Soudan: le principal groupe rebelle du Darfour se dote d'un nouveau chef.
KHARTOUM — Le plus militarisé des groupes rebelles du Darfour, une région de l'ouest du Soudan ravagée par la guerre civile, a choisi un nouveau chef, le frère de son ancien dirigeant tué par l'armée, et promis de continuer à oeuvrer pour faire tomber le régime du président Omar el-Béchir.
Après deux jours de réunion dans l'Etat du Kordofan-Sud, voisin de la région du Darfour, le Mouvement pour la justice et l'égalité (JEM) a choisi Gibril Ibrahim pour succéder à Khalil Ibrahim, a indiqué le porte-parole, Gibril Adam Bilal, joint par téléphone par l'AFP à Khartoum. "Le JEM a tenu une conférence extraordinaire en présence de 103 personnes qui ont élu Gibril Ibrahim comme leader", a-t-il précisé.
Le JEM a affirmé son engagement à travailler avec les autres groupes rebelles pour "faire tomber le régime" du président Béchir et "a approuvé toutes les décisions prises par l'ancien leader ces dernières années", a-t-il ajouté.
Gibril Ibrahim, qui a une formation d'économiste, a enseigné dans des universités à Khartoum et en Arabie saoudite. Récemment basé à Londres, il a travaillé comme conseiller pour le JEM et responsable de ses relations avec l'étranger. Le groupe avait affirmé que Khalil Ibrahim, 54 ans, avait été tué le 23 décembre dans un raid aérien mené par l'armée soudanaise. Cette dernière avait indiqué pour sa part qu'il avait été blessé dans des accrochages et avait succombé.
Peu avant sa mort, le JEM avait annoncé que ses troupes avançaient vers l'Est, en direction de Khartoum, dans le but de faire tomber le régime.

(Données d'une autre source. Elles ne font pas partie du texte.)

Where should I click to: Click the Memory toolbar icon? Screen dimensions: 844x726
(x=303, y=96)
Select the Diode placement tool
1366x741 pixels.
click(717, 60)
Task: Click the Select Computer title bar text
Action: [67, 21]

En mai 2008, plus de 200 personnes avaient été tuées lors d'une attaque du JEM à Omdurman, ville jumelle de Khartoum. Plusieurs rebelles avaient été condamnés à mort pour cette attaque.
La mort de Khalil Ibrahim avait créé une certaine incertitude quant à l'avenir du JEM, qui a formé en novembre avec plusieurs autres groupes rebelles le Front révolutionnaire soudanais pour poursuivre la "rébellion armée" contre Khartoum.
Le chef de la mission ONU-Union africaine au Darfour, Ibrahim Gambari, s'était inquiété mercredi du fait que le JEM puisse être miné par des divisions depuis la mort d'Ibrahim. Il estimait que l'avenir du groupe dépendait pour beaucoup des résultats de la réunion de la direction du mouvement.
Selon Magdi El Guizouli, du Rift Valley Institute, un groupe de recherche, le nouveau chef va hériter d'un mouvement miné par les divisions et une guerre chronique.
"Gibril ne va pas beaucoup changer la situation", a-t-il estimé. "A moins d'un soutien au niveau de la région, ses options sont limitées".
Le JEM a refusé de signer l'accord de paix du Darfour de mai 2006, de même que celui de juillet 2011 à Doha, conclu entre Khartoum et le Mouvement de libération pour la justice (LJM, une coalition de petites factions rebelles). Il estimait notamment que ce dernier accord ne résolvait pas les problèmes clés du partage du pouvoir et des richesses, des violations des droits de l'Homme, et du sort des 1,8 million de déplacés. Au moins 300.000 personnes ont été tuées depuis le début en 2003 de la guerre au Darfour, selon une estimation des Nations unies. Khartoum évoque de son côté le chiffre de 10.000 morts.
Les rebelles affirment lutter pour la "démocratie et les droits civiques" contre un régime dominé par les Arabes qui ne représente pas selon eux la diversité politique, ethnique et religieuse du pays.
Le président Omar el-Béchir fait l'objet d'un mandat d'arrêt de la Cour pénale internationale (CPI) pour génocide ainsi que pour crimes contre l'humanité et crimes de guerre à l'encontre des habitants du Darfour. Cinq autres personnes, anciens responsables du gouvernement, des rebelles et des milices arabes alliées au pouvoir, sont sous le coup de mandats d'arrêt.